**What this task involves**
Exact repetition of every record is required.

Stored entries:
**********

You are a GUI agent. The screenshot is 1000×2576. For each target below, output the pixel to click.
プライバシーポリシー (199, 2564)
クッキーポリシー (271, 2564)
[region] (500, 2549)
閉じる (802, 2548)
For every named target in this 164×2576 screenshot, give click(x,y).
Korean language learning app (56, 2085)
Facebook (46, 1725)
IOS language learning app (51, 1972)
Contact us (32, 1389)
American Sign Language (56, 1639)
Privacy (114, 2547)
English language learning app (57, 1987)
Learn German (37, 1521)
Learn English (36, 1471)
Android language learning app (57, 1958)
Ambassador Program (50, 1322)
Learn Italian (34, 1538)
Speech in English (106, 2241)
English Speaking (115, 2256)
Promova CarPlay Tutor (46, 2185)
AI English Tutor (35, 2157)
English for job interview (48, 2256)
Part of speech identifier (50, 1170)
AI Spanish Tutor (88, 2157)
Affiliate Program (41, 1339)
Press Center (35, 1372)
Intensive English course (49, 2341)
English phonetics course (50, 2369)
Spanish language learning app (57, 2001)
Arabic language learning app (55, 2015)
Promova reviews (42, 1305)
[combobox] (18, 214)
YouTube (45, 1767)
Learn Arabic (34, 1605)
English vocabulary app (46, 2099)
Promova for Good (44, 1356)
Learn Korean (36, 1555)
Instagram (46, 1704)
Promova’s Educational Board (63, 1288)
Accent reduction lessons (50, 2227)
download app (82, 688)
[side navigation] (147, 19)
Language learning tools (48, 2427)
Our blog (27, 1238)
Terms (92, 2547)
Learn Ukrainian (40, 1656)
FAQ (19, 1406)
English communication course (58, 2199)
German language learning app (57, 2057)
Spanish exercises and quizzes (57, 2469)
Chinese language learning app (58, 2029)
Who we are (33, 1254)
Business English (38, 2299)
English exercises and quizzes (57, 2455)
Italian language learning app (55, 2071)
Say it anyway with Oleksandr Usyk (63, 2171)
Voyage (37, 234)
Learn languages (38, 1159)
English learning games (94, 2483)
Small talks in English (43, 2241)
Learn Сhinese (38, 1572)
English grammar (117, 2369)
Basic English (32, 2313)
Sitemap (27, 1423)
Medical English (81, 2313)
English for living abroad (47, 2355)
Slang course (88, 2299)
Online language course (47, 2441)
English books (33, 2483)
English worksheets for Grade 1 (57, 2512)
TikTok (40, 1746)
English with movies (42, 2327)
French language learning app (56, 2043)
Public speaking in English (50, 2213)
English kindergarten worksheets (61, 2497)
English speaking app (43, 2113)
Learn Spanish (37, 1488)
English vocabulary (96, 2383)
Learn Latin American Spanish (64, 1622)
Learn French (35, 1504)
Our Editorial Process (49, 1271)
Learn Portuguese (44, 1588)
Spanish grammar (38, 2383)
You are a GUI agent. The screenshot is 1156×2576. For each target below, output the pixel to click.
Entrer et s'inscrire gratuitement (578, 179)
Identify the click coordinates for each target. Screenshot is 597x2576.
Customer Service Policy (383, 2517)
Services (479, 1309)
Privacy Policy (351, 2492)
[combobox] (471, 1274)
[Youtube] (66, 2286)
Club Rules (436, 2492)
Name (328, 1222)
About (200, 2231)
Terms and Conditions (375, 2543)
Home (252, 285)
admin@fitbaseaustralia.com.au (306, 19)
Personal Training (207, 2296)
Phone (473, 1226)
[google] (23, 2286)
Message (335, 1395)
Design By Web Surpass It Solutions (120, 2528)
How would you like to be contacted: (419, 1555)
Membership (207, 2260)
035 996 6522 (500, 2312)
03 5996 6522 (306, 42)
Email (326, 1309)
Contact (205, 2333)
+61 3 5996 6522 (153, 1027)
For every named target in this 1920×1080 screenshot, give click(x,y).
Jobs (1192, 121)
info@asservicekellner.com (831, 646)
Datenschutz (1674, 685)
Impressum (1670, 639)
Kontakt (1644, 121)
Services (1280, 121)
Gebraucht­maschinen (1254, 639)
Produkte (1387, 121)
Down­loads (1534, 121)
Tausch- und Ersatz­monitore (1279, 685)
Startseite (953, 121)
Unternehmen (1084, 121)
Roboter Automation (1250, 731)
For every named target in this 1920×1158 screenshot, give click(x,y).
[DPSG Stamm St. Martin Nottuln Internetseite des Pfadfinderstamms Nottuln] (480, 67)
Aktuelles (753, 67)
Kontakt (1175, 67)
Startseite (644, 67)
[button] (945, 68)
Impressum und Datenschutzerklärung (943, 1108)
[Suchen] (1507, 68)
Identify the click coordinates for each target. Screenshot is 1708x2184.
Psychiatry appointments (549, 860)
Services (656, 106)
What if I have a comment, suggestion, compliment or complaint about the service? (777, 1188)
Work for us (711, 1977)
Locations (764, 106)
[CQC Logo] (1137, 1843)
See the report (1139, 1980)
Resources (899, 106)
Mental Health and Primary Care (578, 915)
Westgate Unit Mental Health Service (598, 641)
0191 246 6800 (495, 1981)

**********

**Problem solution**
You are a GUI agent. The screenshot is 1000×2576. For each target below, output the pixel to click.
プライバシーポリシー (199, 2564)
クッキーポリシー (271, 2564)
[region] (500, 2549)
閉じる (802, 2548)
For every named target in this 164×2576 screenshot, give click(x,y).
Korean language learning app (56, 2085)
Facebook (46, 1725)
IOS language learning app (51, 1972)
Contact us (32, 1389)
American Sign Language (56, 1639)
Privacy (114, 2547)
English language learning app (57, 1987)
Learn German (37, 1521)
Learn English (36, 1471)
Android language learning app (57, 1958)
Ambassador Program (50, 1322)
Learn Italian (34, 1538)
Speech in English (106, 2241)
English Speaking (115, 2256)
Promova CarPlay Tutor (46, 2185)
AI English Tutor (35, 2157)
English for job interview (48, 2256)
Part of speech identifier (50, 1170)
AI Spanish Tutor (88, 2157)
Affiliate Program (41, 1339)
Press Center (35, 1372)
Intensive English course (49, 2341)
English phonetics course (50, 2369)
Spanish language learning app (57, 2001)
Arabic language learning app (55, 2015)
Promova reviews (42, 1305)
[combobox] (18, 214)
YouTube (45, 1767)
Learn Arabic (34, 1605)
English vocabulary app (46, 2099)
Promova for Good (44, 1356)
Learn Korean (36, 1555)
Instagram (46, 1704)
Promova’s Educational Board (63, 1288)
Accent reduction lessons (50, 2227)
download app (82, 688)
[side navigation] (147, 19)
Language learning tools (48, 2427)
Our blog (27, 1238)
Terms (92, 2547)
Learn Ukrainian (40, 1656)
FAQ (19, 1406)
English communication course (58, 2199)
German language learning app (57, 2057)
Spanish exercises and quizzes (57, 2469)
Chinese language learning app (58, 2029)
Who we are (33, 1254)
Business English (38, 2299)
English exercises and quizzes (57, 2455)
Italian language learning app (55, 2071)
Say it anyway with Oleksandr Usyk (63, 2171)
Voyage (37, 234)
Learn languages (38, 1159)
English learning games (94, 2483)
Small talks in English (43, 2241)
Learn Сhinese (38, 1572)
English grammar (117, 2369)
Basic English (32, 2313)
Sitemap (27, 1423)
Medical English (81, 2313)
English for living abroad (47, 2355)
Slang course (88, 2299)
Online language course (47, 2441)
English books (33, 2483)
English worksheets for Grade 1 (57, 2512)
TikTok (40, 1746)
English with movies (42, 2327)
French language learning app (56, 2043)
Public speaking in English (50, 2213)
English kindergarten worksheets (61, 2497)
English speaking app (43, 2113)
Learn Spanish (37, 1488)
English vocabulary (96, 2383)
Learn Latin American Spanish (64, 1622)
Learn French (35, 1504)
Our Editorial Process (49, 1271)
Learn Portuguese (44, 1588)
Spanish grammar (38, 2383)
You are a GUI agent. The screenshot is 1156×2576. For each target below, output the pixel to click.
Entrer et s'inscrire gratuitement (578, 179)
Identify the click coordinates for each target. Screenshot is 597x2576.
Customer Service Policy (383, 2517)
Services (479, 1309)
Privacy Policy (351, 2492)
[combobox] (471, 1274)
[Youtube] (66, 2286)
Club Rules (436, 2492)
Name (328, 1222)
About (200, 2231)
Terms and Conditions (375, 2543)
Home (252, 285)
admin@fitbaseaustralia.com.au (306, 19)
Personal Training (207, 2296)
Phone (473, 1226)
[google] (23, 2286)
Message (335, 1395)
Design By Web Surpass It Solutions (120, 2528)
How would you like to be contacted: (419, 1555)
Membership (207, 2260)
035 996 6522 (500, 2312)
03 5996 6522 (306, 42)
Email (326, 1309)
Contact (205, 2333)
+61 3 5996 6522 (153, 1027)
For every named target in this 1920×1080 screenshot, give click(x,y).
Jobs (1192, 121)
info@asservicekellner.com (831, 646)
Datenschutz (1674, 685)
Impressum (1670, 639)
Kontakt (1644, 121)
Services (1280, 121)
Gebraucht­maschinen (1254, 639)
Produkte (1387, 121)
Down­loads (1534, 121)
Tausch- und Ersatz­monitore (1279, 685)
Startseite (953, 121)
Unternehmen (1084, 121)
Roboter Automation (1250, 731)
For every named target in this 1920×1158 screenshot, give click(x,y).
[DPSG Stamm St. Martin Nottuln Internetseite des Pfadfinderstamms Nottuln] (480, 67)
Aktuelles (753, 67)
Kontakt (1175, 67)
Startseite (644, 67)
[button] (945, 68)
Impressum und Datenschutzerklärung (943, 1108)
[Suchen] (1507, 68)
Identify the click coordinates for each target. Screenshot is 1708x2184.
Psychiatry appointments (549, 860)
Services (656, 106)
What if I have a comment, suggestion, compliment or complaint about the service? (777, 1188)
Work for us (711, 1977)
Locations (764, 106)
[CQC Logo] (1137, 1843)
See the report (1139, 1980)
Resources (899, 106)
Mental Health and Primary Care (578, 915)
Westgate Unit Mental Health Service (598, 641)
0191 246 6800 (495, 1981)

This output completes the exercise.